The current Trump Administration has to date designated one foreign person under E.O. 13818. In July 2025, OFAC designated Brazilian Federal Supreme Court justice Alexandre de Moraes in connection with human rights abuse, drawing polarized responses from some Members of Congress (for background and discussion of congressional reactions, see CRS Report R46236, Brazil: Background and U.S. Relations). Some human rights and anti-corruption organizations have argued that the Administration's Global Magnitsky actions related to Hungary and Brazil appear intended to support President Trump's foreign political allies and have the effect of undermining the credibility of Global Magnitsky and other U.S. sanctions.

Congressional and Nongovernmental Input on Sanctions Designations

In making sanctions determinations, the Global Magnitsky Act requires the President to consider information provided jointly by the chairperson and ranking member of certain committees as well as credible information obtained by foreign countries and nongovernmental human rights organizations (22 U.S.C. §10102(c)). Some human rights organizations contend that a substantial portion of Global Magnitsky designations have been based, in part, on recommendations from civil society.

A separate provision, Section 1263(d) (22 U.S.C. §10102(d)), requires the President to respond within 120 days to requests from specified committee leadership to determine whether a foreign person has engaged in sanctionable activity under the law and whether or not the President intends to impose sanctions. When signing the bill into law, President Obama singled out Section 1263(d) as a challenge to constitutional separation of powers and indicated he would "maintain [his] discretion to decline to act on such requests when appropriate."

Congressional committees have requested some sanctions determinations pursuant to Section 1263(d).
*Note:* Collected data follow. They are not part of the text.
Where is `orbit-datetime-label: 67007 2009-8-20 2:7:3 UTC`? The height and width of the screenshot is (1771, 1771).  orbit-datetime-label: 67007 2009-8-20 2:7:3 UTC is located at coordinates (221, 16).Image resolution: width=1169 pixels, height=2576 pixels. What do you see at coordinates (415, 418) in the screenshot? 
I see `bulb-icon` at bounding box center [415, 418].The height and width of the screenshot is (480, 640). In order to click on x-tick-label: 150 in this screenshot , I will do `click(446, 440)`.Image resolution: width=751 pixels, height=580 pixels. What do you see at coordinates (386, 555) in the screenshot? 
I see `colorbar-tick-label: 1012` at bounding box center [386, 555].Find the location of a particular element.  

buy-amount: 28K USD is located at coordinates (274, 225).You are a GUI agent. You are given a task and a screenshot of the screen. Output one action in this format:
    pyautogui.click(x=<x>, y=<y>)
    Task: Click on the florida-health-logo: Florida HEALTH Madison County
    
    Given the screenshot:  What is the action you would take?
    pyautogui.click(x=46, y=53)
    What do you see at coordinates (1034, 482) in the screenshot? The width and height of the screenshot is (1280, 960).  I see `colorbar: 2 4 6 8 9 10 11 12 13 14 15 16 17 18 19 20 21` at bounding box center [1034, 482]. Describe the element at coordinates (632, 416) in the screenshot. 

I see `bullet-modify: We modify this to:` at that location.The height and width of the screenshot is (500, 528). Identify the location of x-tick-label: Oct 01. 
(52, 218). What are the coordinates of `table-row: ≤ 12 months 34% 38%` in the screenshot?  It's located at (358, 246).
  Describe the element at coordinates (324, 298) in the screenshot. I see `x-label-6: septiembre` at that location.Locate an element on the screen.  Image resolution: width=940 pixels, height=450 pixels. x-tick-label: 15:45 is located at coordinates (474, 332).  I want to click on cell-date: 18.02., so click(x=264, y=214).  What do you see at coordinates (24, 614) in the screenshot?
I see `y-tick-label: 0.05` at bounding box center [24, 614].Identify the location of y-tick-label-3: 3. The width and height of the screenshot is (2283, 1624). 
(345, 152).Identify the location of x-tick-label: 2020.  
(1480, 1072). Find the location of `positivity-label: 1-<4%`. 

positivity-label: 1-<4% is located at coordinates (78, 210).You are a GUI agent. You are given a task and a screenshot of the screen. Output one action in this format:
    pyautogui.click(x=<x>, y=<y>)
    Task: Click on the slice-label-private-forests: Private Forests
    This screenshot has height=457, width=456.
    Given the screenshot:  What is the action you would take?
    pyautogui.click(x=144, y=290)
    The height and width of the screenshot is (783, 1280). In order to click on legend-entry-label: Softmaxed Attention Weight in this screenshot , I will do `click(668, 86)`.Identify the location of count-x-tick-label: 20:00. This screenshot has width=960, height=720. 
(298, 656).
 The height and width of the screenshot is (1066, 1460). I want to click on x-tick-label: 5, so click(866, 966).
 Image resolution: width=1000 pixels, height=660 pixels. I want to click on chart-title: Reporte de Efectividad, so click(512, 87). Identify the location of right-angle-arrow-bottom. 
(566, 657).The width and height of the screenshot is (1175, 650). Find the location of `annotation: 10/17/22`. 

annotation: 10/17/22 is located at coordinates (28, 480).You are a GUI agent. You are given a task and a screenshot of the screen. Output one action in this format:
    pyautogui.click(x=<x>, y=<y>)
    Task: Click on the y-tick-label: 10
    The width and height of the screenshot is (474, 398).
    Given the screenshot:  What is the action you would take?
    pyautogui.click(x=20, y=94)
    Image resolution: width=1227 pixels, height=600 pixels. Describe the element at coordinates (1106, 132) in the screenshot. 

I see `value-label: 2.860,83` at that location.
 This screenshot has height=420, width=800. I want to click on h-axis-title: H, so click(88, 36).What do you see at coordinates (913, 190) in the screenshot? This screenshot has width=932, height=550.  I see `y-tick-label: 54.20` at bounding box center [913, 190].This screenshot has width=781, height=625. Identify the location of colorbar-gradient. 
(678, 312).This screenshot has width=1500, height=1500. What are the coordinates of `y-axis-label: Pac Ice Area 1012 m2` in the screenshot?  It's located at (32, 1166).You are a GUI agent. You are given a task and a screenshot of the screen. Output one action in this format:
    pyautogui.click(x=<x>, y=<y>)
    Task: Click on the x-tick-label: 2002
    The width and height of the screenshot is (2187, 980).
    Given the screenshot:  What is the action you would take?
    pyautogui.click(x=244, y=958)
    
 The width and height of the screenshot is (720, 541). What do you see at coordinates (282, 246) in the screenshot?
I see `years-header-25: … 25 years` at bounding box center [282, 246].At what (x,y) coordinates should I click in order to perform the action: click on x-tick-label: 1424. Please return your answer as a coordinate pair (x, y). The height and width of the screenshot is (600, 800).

The first instance was in October 2018, when the Senate Foreign Relations Committee requested a determination from the President concerning sanctions with respect to "any foreign person responsible" for a gross violation of human rights against Saudi journalist Jamal Khashoggi. The first Trump Administration, though it subsequently announced Global Magnitsky sanctions against a number of Saudi officials for having a role in Khashoggi's killing, reportedly declined to provide a determination in response to the request by citing the Obama Administration's position on the constitutional separation of powers. During the Biden Administration, Congress requested relevant determinations on several occasions (e.g., in February 2023, concerning a PRC technology company), and the Administration reportedly provided a written response in at least some instances.

Related Sanctions Authorities

Sanctions authorized by the Global Magnitsky Act and implemented through E.O. 13818 share some similarities with other U.S. sanctions authorities. These include a recurring provision located at Section 7031(c) in annual Department of State, Foreign Operations, and Related Programs (SFOPS) appropriations bills that requires the Secretary of State to deny U.S. entry to foreign officials about whom the Secretary has credible information are "involved in significant corruption … or a gross violation of human rights," as well as the officials' immediate family members. Similarly, provisions of Section 212 of the INA (8 U.S.C. §1182) provide the executive branch with broad authority to restrict foreign nationals' eligibility for U.S. visas and entry, and have been used to do so on the basis of human rights abuses, corruption, and related concerns. The INA also specifies certain activities as grounds for U.S. inadmissibility, including participation in genocide, commission of acts of torture or extrajudicial killings, and responsibility for particularly severe violations of religious freedom, among others.

Congress also has enacted country-specific laws that authorize sanctions in response to human rights abuse or corruption, and the President has used authorities under IEEPA, NEA, and INA to establish country-specific sanctions regimes, citing, in part, human rights- or corruption-related concerns. Many of the economic sanctions regimes currently maintained by the United States include sanctionable criteria related to such issues.